Required action: Using the material below, print a verbatim copy of every line from the one containing "Viewport: 651px width, 970px height." through the one containing "Click the 2018", inclusive, and omit the pictures.

The records:
+ + + + +
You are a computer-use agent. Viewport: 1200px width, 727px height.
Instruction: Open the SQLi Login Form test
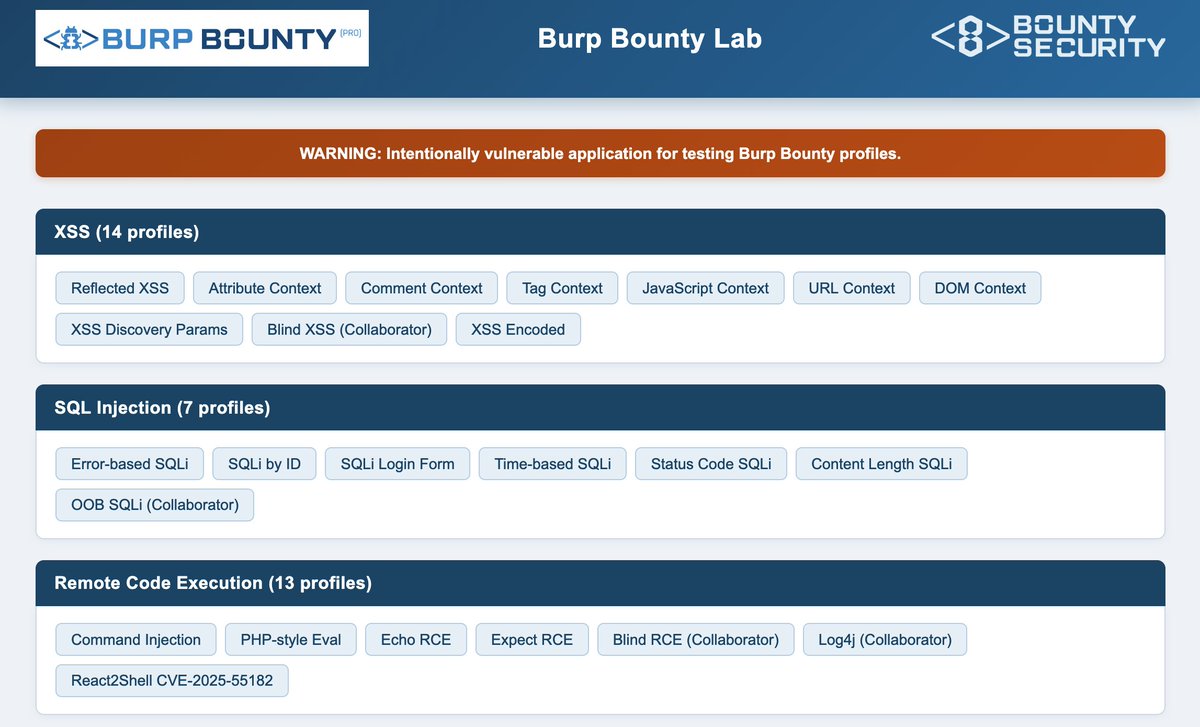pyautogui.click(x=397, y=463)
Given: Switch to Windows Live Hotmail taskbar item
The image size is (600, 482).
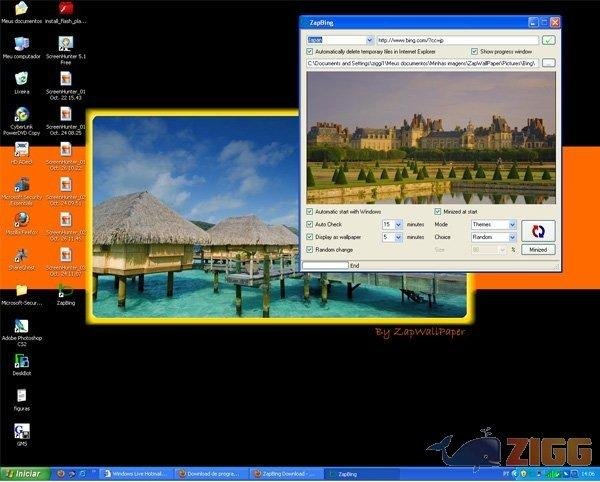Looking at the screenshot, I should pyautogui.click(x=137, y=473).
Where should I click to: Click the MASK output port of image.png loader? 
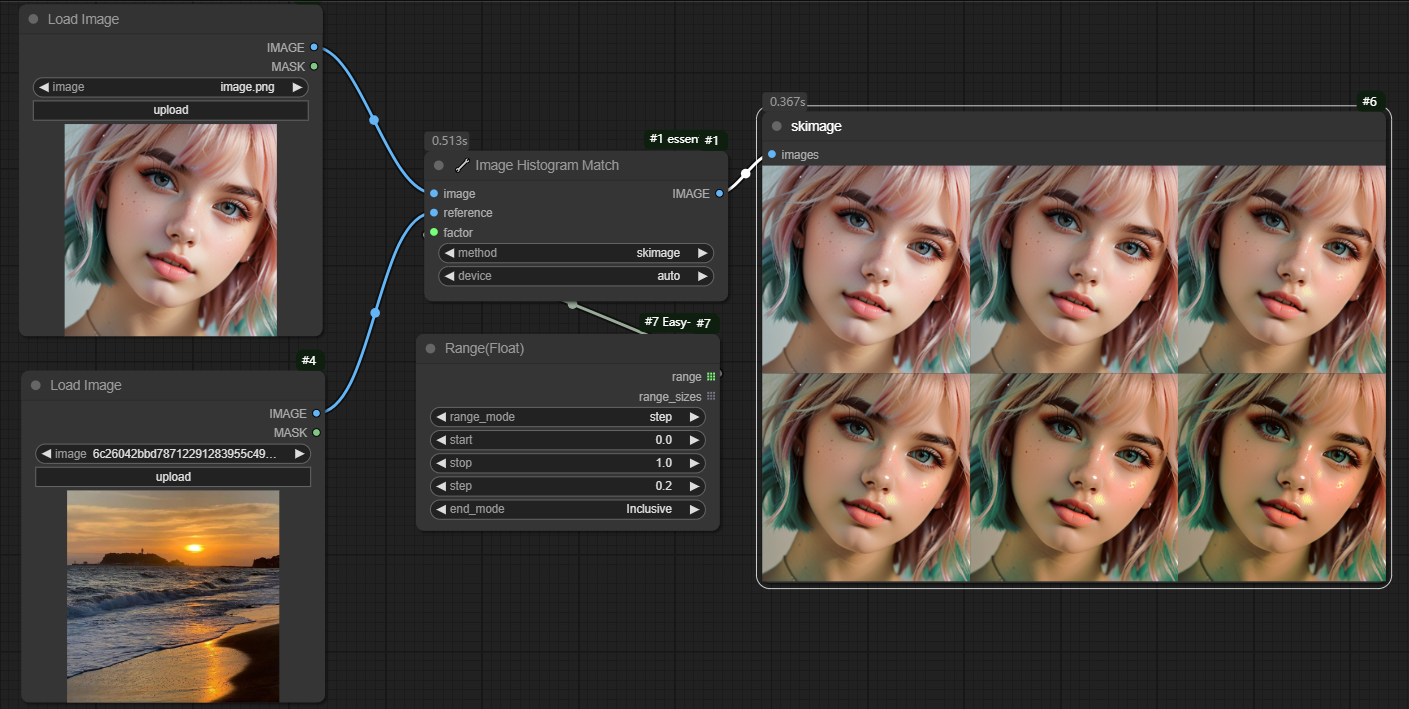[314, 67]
+ + + + +
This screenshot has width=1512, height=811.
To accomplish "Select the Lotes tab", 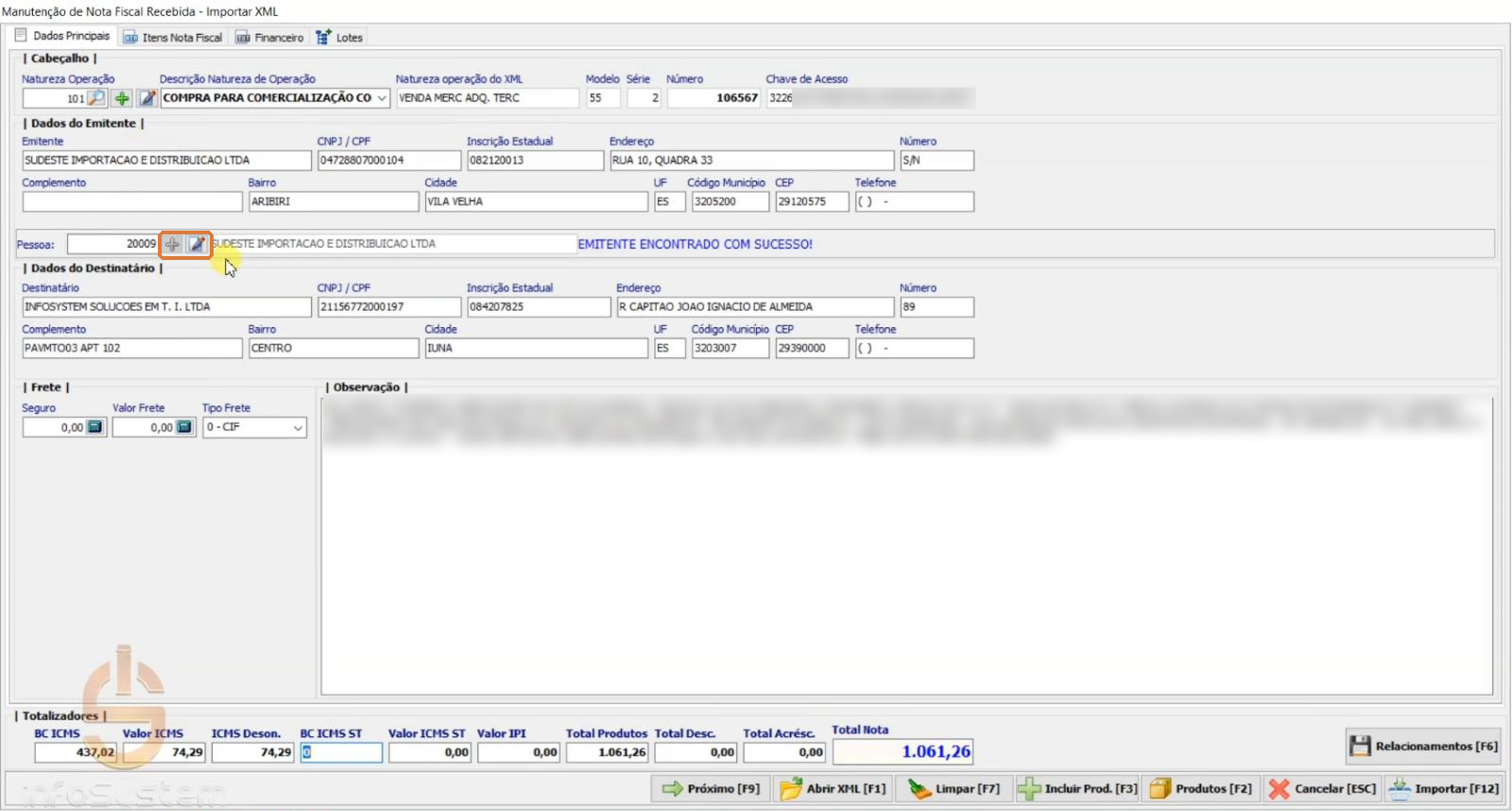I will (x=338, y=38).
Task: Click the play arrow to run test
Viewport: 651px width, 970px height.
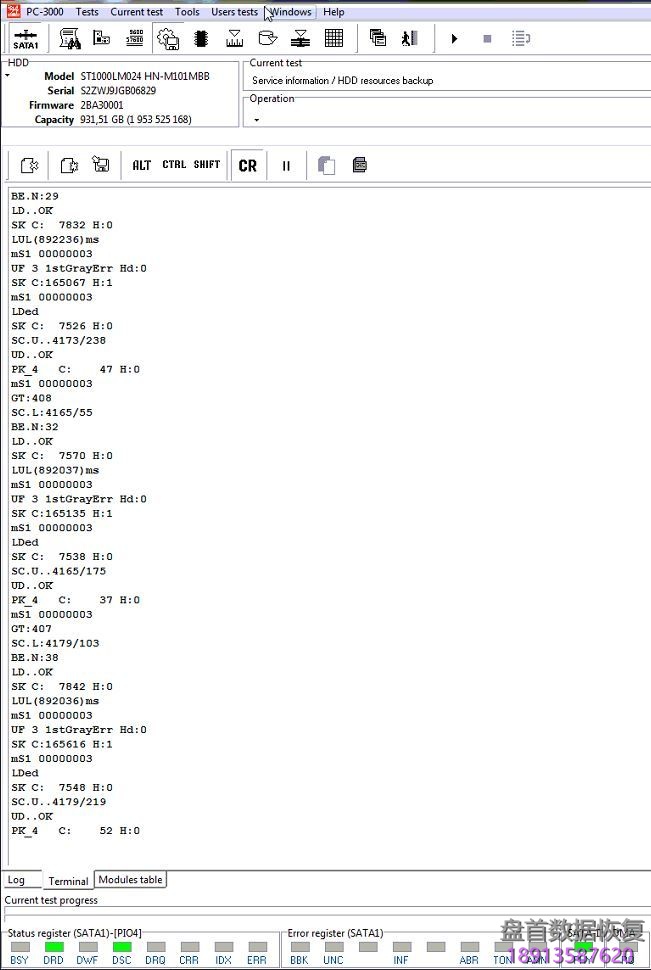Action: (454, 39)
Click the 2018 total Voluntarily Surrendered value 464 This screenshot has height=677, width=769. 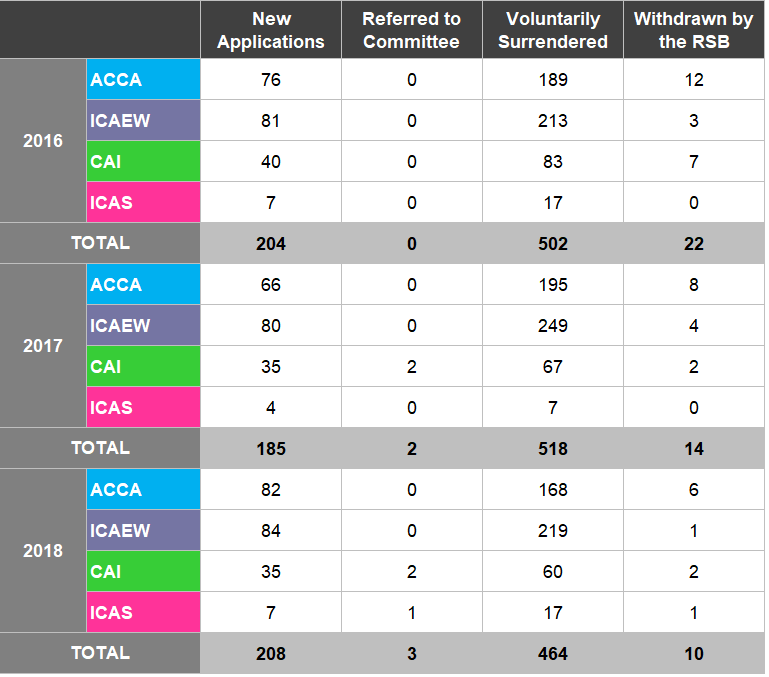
+ + + + +
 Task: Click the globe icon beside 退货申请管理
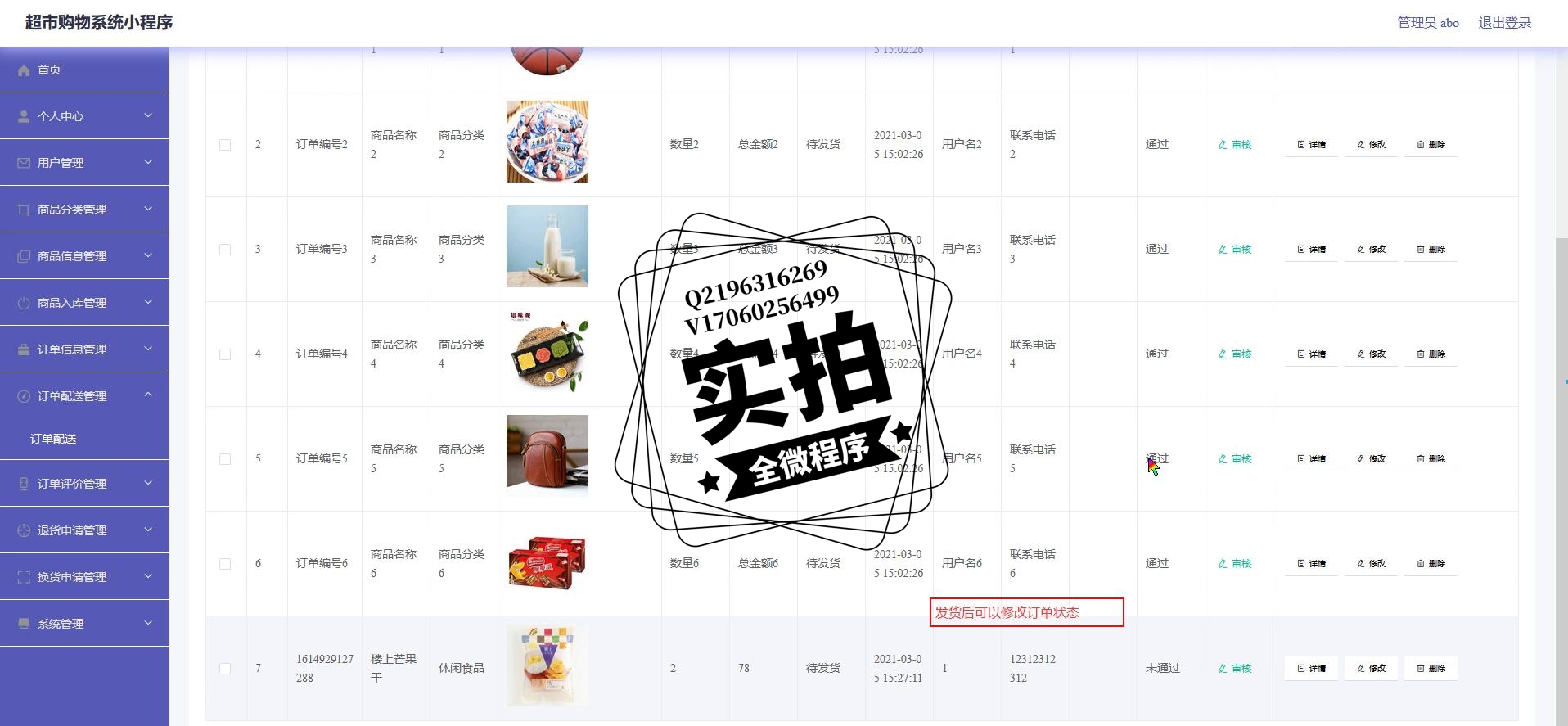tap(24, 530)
+ + + + +
Answer to the exercise:
Viewport: 651px width, 970px height.
Action: (454, 39)
Click the 2018 total Voluntarily Surrendered value 464 This screenshot has height=677, width=769. 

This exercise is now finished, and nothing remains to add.